AERR-Nav: Adaptive Exploration-Recovery-Reminiscing Strategy for Zero-Shot Object Navigation
AI 摘要
AERR-Nav通过自适应探索策略,提升了零样本目标导航在复杂环境下的性能。
主要贡献
- 提出自适应探索-恢复-回忆策略(AERR)
- 设计自适应探索状态,包含快慢思考模式
- 在HM3D和MP3D基准测试上取得SOTA性能
方法论
利用MLLM作为决策框架,通过动态调整探索、恢复和回忆状态,平衡探索和利用,实现高效导航。
原文摘要
Zero-Shot Object Navigation (ZSON) in unknown multi-floor environments presents a significant challenge. Recent methods, mostly based on semantic value greedy waypoint selection, spatial topology-enhanced memory, and Multimodal Large Language Model (MLLM) as a decision-making framework, have led to improvements.

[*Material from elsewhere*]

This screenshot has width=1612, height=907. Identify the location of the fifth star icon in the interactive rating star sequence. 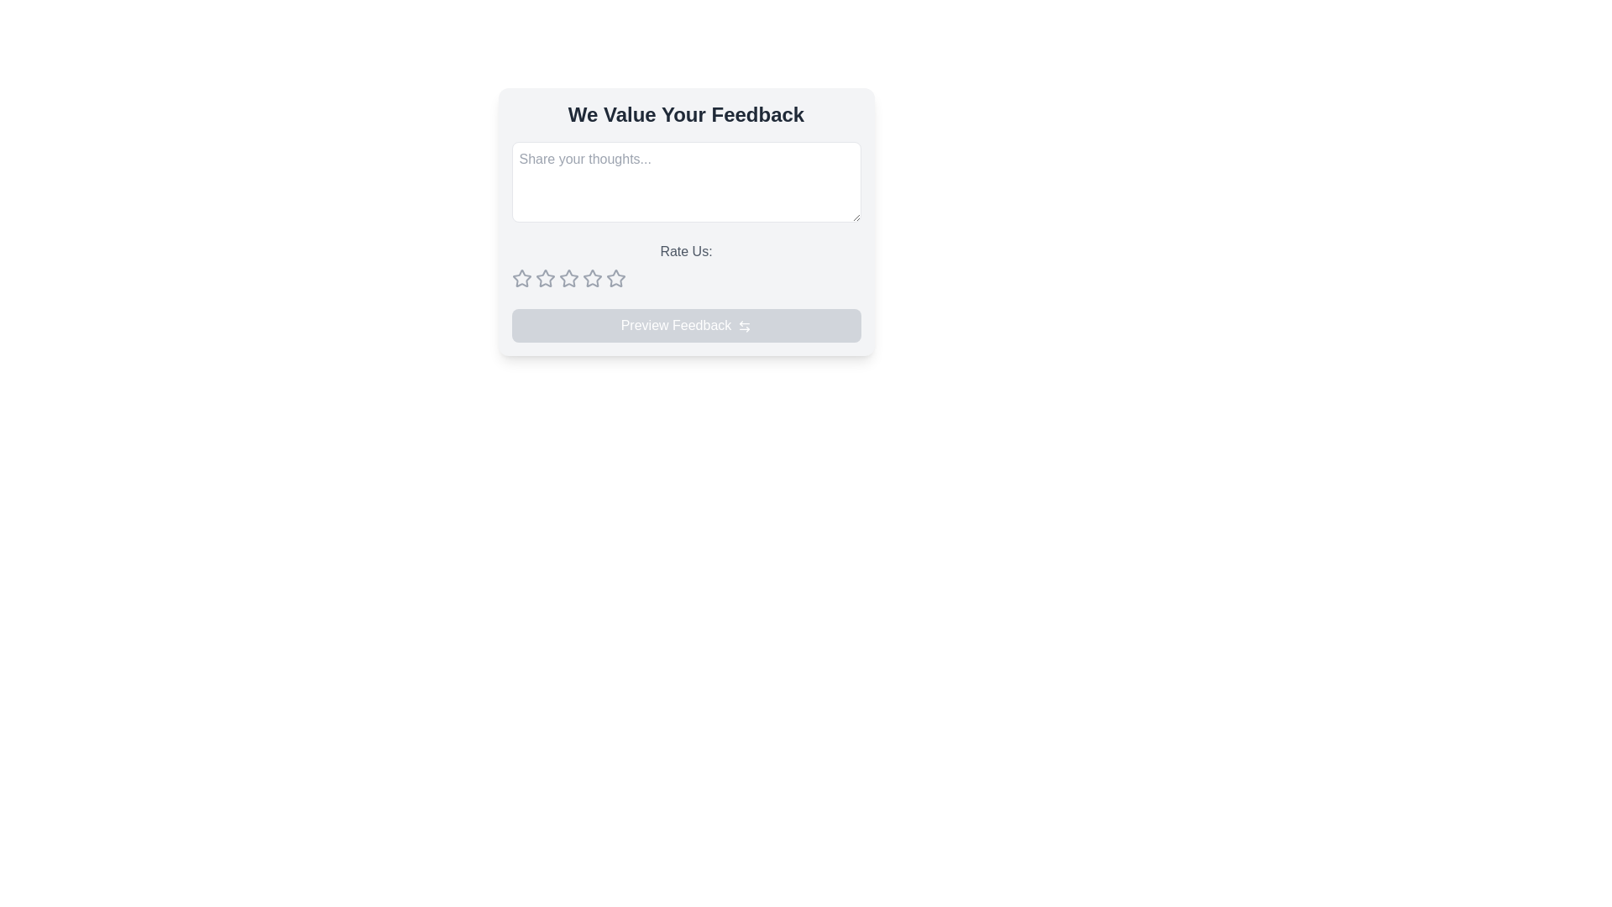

However, these architectures struggle to balance exploration and exploitation for ZSON when encountering unseen environments, especially in multi-floor settings, such as robots getting stuck at narrow intersections, endlessly wandering, or failing to find stair entrances. To overcome these challenges, we propose AERR-Nav, a Zero-Shot Object Navigation framework that dynamically adjusts its state based on the robot's environment. Specifically, AERR-Nav has the following two key advantages: (1) An Adaptive Exploration-Recovery-Reminiscing Strategy, enables robots to dynamically transition between three states, facilitating specialized responses to diverse navigation scenarios. (2) An Adaptive Exploration State featuring Fast and Slow-Thinking modes helps robots better balance exploration, exploitation, and higher-level reasoning based on evolving environmental information. Extensive experiments on the HM3D and MP3D benchmarks demonstrate that our AERR-Nav achieves state-of-the-art performance among zero-shot methods. Comprehensive ablation studies further validate the efficacy of our proposed strategy and modules.